Most likely, the story would have gone unnoticed, but Boston Globe columnist Scott Kirsner tweeted soon after the piece was published, “Sorry, TechCrunch, this story is actually: Boston-based Mobee hired a smart guy whose startup didn’t take off.” Kirsner continued on Twitter, “If your app is being shut down and you are going to work for someone else’s company, that means you got HIRED, not ACQUIRED.” Kirsner – who seems to have a healthy sense of humor — then added, “Deal was a ‘combination of cash & stock’ – yeah, like [taxi] fare to Mobee’s office and some stock options.”
Assuming that Kirsner is right – that Sheeley was just plucked from a bad situation – it’s easy to understand his aggravation. Silicon Valley’s compulsively sunny, rah-rah spirit can be nauseating. Talk to an entrepreneur or VC, and everything is proceeding as planned.
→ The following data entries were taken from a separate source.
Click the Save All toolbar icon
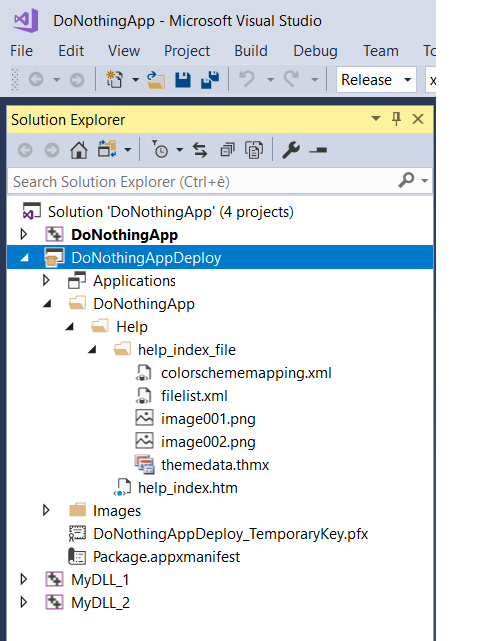Image resolution: width=480 pixels, height=641 pixels. pyautogui.click(x=210, y=79)
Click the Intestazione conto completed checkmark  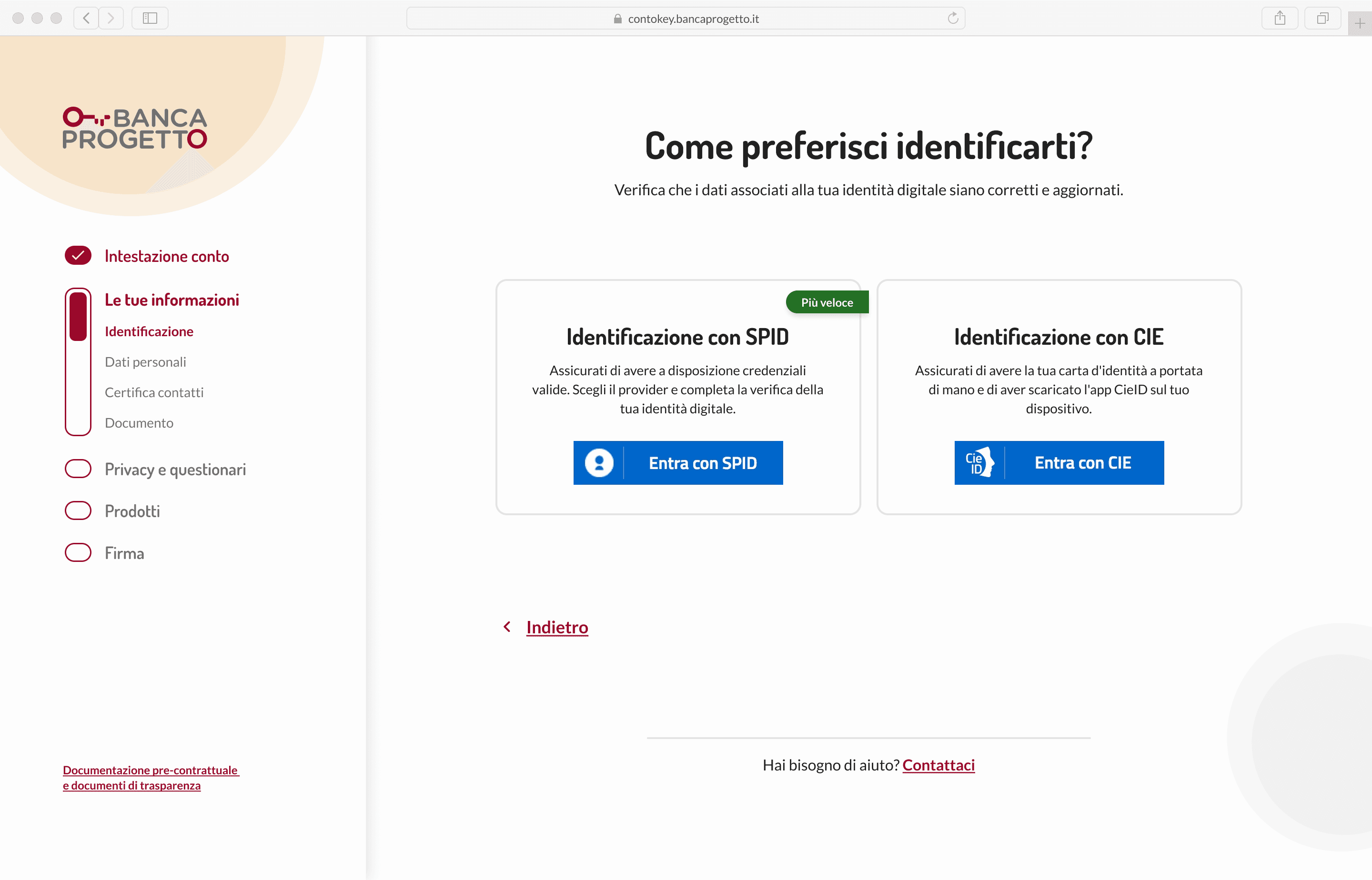coord(78,256)
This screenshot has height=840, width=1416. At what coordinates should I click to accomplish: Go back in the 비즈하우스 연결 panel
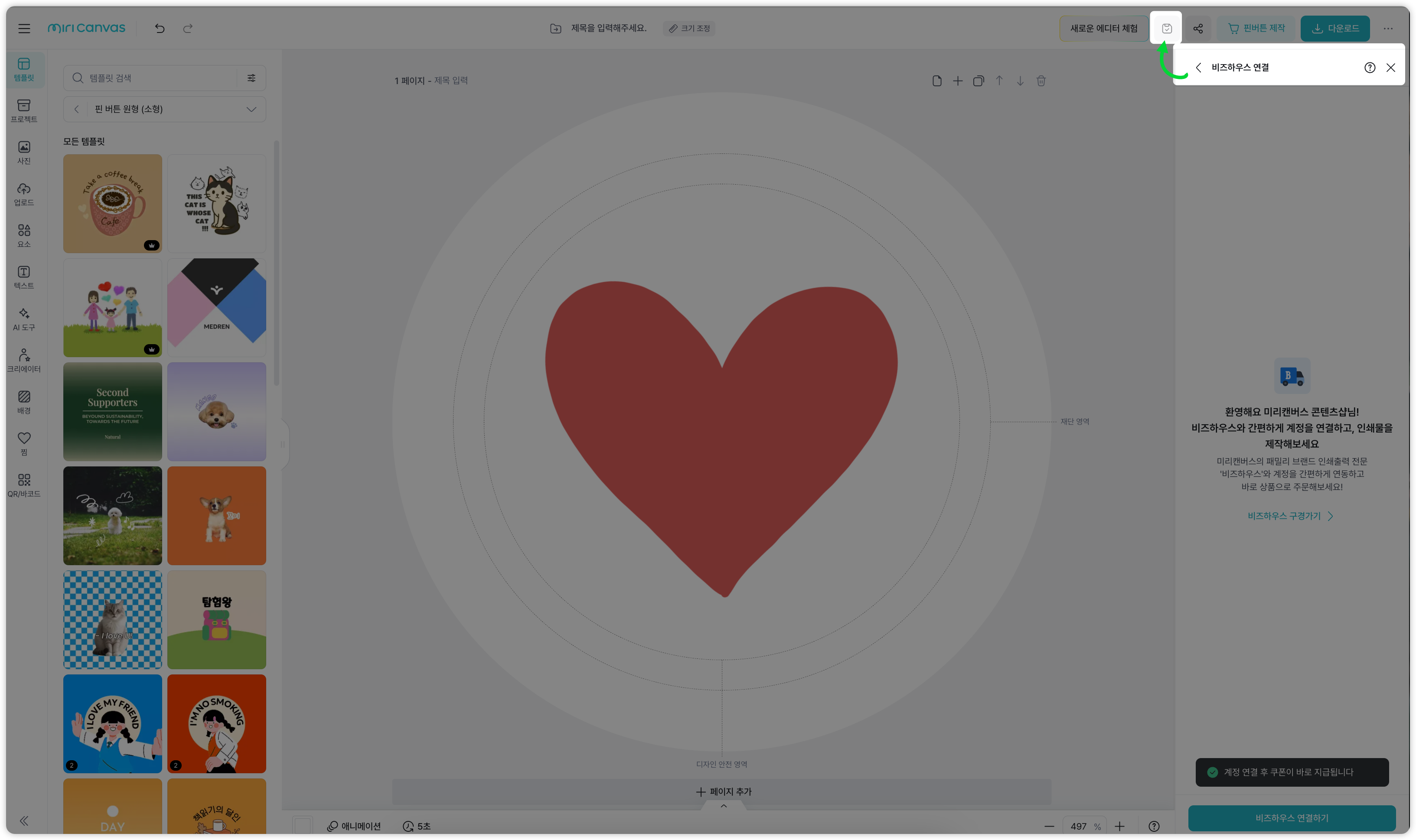point(1199,67)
Still, it’s hard to see the downside in allowing someone to save face in this situation or the many others we’ve seen in recent years, where struggling founders have been swooped up by another company that’s looking to lock in their talent for a while. I like that a person who has tried and failed can receive a fresh set of cards instead of shutting down their business with nothing but debt (which, by the way, still happens with the vast majority of startups).
As for the argument that it’s unhealthy to portray face-saving maneuvers as successes, I’d argue that by now, we’re all acclimated to the culture of spin in which we live. We’ve basically been in an arms race of good news since TechCrunch was founded in 2005.
Anyone following the industry is already pricing in some deception, so why bother getting upset about it?